What have you been watching? Including Dear White People, Great News, Doctor Who and Silicon Valley

It’s “What have you been watching?”, my chance to tell you what movies and TV I’ve been watching recently and your chance to recommend anything you’ve been watching.

Slightly later than normal this week thanks to everyone and their auntie suddenly thinking Sunday nights are the best time to broadcast TV shows. Monday nights? Not so much, so here we are on Tuesday, perhaps for a little time, perhaps for one week only.

Earlier this week, I reviewed the first episode of American Gods (US: Starz; UK: Amazon) and the first three episodes of The Handmaid’s Tale (US: Hulu; UK: Amazon). But time and time wait for no man, not even me, so I’ll be reviewing the second and fourth episodes of those two respective shows after the jump, along with the usual regulars: The Americans, Doctor Who, The Flash, Great News, Lucifer and Silicon Valley.

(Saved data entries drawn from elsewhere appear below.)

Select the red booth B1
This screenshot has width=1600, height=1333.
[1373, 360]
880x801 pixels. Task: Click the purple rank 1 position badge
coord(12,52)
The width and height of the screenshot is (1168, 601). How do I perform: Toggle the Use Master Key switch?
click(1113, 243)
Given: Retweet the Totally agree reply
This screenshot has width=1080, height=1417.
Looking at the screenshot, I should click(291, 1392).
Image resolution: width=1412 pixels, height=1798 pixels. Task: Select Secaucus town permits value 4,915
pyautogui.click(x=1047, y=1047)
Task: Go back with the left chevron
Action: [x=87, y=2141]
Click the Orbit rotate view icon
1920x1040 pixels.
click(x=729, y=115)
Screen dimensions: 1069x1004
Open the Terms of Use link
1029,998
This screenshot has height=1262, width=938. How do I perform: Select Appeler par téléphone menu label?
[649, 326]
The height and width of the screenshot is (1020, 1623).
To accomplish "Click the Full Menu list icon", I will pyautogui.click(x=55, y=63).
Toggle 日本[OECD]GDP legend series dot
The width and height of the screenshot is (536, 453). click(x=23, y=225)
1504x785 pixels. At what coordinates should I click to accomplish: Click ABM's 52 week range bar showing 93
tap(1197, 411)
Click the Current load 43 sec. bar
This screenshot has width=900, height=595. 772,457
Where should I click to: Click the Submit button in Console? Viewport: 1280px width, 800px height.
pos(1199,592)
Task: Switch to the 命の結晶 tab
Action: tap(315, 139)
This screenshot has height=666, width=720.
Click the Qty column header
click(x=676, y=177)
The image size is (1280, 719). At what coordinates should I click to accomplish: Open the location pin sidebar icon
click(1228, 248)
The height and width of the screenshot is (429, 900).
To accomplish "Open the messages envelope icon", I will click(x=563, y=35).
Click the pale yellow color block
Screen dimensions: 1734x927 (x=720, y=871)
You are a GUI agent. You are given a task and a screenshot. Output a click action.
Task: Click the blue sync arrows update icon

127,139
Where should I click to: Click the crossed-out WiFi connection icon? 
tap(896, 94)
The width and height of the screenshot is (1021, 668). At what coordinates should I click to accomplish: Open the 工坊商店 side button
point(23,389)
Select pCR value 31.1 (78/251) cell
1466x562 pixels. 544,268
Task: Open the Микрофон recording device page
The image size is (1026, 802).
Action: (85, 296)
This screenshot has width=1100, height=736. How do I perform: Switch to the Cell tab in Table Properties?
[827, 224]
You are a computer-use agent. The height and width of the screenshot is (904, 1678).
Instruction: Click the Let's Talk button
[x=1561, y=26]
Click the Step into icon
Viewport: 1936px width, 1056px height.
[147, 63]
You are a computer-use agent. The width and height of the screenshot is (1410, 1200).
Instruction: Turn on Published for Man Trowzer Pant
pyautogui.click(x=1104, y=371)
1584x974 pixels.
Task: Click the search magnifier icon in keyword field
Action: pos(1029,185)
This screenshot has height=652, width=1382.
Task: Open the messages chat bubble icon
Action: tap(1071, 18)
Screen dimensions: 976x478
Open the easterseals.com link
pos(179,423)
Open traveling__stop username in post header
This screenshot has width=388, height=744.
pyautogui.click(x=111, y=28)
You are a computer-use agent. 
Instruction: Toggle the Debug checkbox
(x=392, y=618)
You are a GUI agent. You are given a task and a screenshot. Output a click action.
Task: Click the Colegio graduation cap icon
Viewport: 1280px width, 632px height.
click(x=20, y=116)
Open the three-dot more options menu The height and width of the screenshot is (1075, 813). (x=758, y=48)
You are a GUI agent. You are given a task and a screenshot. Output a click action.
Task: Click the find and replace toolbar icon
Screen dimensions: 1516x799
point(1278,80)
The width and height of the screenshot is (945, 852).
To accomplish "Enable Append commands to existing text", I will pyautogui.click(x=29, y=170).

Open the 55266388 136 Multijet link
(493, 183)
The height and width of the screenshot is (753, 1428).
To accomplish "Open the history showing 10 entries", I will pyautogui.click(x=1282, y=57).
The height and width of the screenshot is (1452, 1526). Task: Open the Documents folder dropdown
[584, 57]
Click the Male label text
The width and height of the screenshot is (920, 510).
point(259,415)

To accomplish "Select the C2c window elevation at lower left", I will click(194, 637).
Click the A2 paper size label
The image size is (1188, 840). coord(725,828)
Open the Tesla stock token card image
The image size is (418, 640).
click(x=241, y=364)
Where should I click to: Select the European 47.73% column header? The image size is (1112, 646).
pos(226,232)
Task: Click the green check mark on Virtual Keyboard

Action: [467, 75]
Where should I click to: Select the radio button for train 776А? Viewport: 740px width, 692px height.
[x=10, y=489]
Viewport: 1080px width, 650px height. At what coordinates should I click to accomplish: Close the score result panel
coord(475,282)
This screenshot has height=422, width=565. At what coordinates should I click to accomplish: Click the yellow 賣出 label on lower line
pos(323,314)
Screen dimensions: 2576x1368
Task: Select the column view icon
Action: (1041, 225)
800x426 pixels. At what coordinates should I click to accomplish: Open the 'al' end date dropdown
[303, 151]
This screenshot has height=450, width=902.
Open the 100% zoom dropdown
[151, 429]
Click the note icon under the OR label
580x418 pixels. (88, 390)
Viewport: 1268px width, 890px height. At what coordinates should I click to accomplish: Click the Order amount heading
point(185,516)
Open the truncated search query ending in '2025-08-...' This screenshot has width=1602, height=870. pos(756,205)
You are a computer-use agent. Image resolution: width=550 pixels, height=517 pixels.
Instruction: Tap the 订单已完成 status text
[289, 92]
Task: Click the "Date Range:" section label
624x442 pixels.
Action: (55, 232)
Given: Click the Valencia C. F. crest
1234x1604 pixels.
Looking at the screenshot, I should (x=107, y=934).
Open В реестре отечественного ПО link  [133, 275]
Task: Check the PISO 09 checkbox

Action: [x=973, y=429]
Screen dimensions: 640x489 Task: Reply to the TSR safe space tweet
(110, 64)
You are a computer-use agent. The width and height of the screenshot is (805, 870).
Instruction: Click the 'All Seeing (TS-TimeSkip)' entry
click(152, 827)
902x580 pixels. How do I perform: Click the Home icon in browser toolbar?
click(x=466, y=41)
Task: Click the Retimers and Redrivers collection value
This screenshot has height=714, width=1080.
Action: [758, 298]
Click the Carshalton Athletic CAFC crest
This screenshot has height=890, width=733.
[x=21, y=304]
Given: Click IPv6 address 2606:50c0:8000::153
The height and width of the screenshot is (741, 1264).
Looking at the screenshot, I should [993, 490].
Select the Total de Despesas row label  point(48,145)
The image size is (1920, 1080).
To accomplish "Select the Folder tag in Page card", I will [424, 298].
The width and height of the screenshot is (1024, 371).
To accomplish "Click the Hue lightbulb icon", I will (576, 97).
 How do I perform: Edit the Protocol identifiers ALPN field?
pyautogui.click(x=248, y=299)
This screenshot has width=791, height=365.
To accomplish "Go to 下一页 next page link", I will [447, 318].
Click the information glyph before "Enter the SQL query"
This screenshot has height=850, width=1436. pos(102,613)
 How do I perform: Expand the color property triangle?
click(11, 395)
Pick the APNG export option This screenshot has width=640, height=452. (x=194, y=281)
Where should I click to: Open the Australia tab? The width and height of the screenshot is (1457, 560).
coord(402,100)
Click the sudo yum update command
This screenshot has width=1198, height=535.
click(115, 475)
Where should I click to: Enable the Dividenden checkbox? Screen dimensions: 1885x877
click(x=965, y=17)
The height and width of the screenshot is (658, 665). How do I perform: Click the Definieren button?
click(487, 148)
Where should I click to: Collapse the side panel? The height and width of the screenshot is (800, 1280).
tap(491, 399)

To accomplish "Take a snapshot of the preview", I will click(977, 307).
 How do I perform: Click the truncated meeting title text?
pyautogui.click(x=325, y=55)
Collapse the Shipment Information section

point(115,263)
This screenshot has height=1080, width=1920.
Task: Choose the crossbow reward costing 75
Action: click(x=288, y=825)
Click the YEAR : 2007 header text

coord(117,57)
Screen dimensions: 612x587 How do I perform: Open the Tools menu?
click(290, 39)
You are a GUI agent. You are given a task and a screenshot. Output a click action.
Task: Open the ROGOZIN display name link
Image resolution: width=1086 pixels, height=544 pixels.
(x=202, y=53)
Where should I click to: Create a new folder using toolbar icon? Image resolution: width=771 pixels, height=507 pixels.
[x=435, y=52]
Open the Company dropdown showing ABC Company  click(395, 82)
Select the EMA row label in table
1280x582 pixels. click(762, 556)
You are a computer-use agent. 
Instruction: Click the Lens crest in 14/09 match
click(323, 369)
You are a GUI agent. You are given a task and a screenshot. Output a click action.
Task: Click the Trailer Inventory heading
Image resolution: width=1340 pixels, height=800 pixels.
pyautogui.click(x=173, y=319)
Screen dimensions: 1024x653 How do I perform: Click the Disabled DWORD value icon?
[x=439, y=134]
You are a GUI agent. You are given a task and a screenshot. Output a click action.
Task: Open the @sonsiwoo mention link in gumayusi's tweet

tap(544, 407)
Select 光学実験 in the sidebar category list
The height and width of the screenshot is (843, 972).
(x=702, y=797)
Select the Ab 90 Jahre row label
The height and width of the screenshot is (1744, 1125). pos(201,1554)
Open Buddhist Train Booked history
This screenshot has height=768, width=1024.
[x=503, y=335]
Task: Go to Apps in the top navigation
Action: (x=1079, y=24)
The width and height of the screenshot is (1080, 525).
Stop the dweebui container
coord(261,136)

But I did try to watch something else as well. Albeit a tad unsuccessfully.

Dear White People (Netflix)
Follow-up TV series to the massively successful movie that explores the modern day nuances and mores of race, class, race again, sex and race (again). Set on a modern day US Ivy League college campus, it looks at what happens when a humour magazine organises a black-face Halloween party. The ‘Dear White People’ of the title is the name of a college radio show run by Logan Browning (Powers, Hit The Floor) in which she tries to explain to white people what they’re doing might be racist, while they in turn phone in to explain to her how racist she’s being.

And that’s all I got.

The first 10 minutes were actually quite funny – astute critiques of what forms racism can take in an age in which accusing someone of racism is seemingly worse than their actually being racist, as well as insights into how racism changes depending on the classes of both those being racist and those targeted, and even how what constitutes racism can vary from one person to another.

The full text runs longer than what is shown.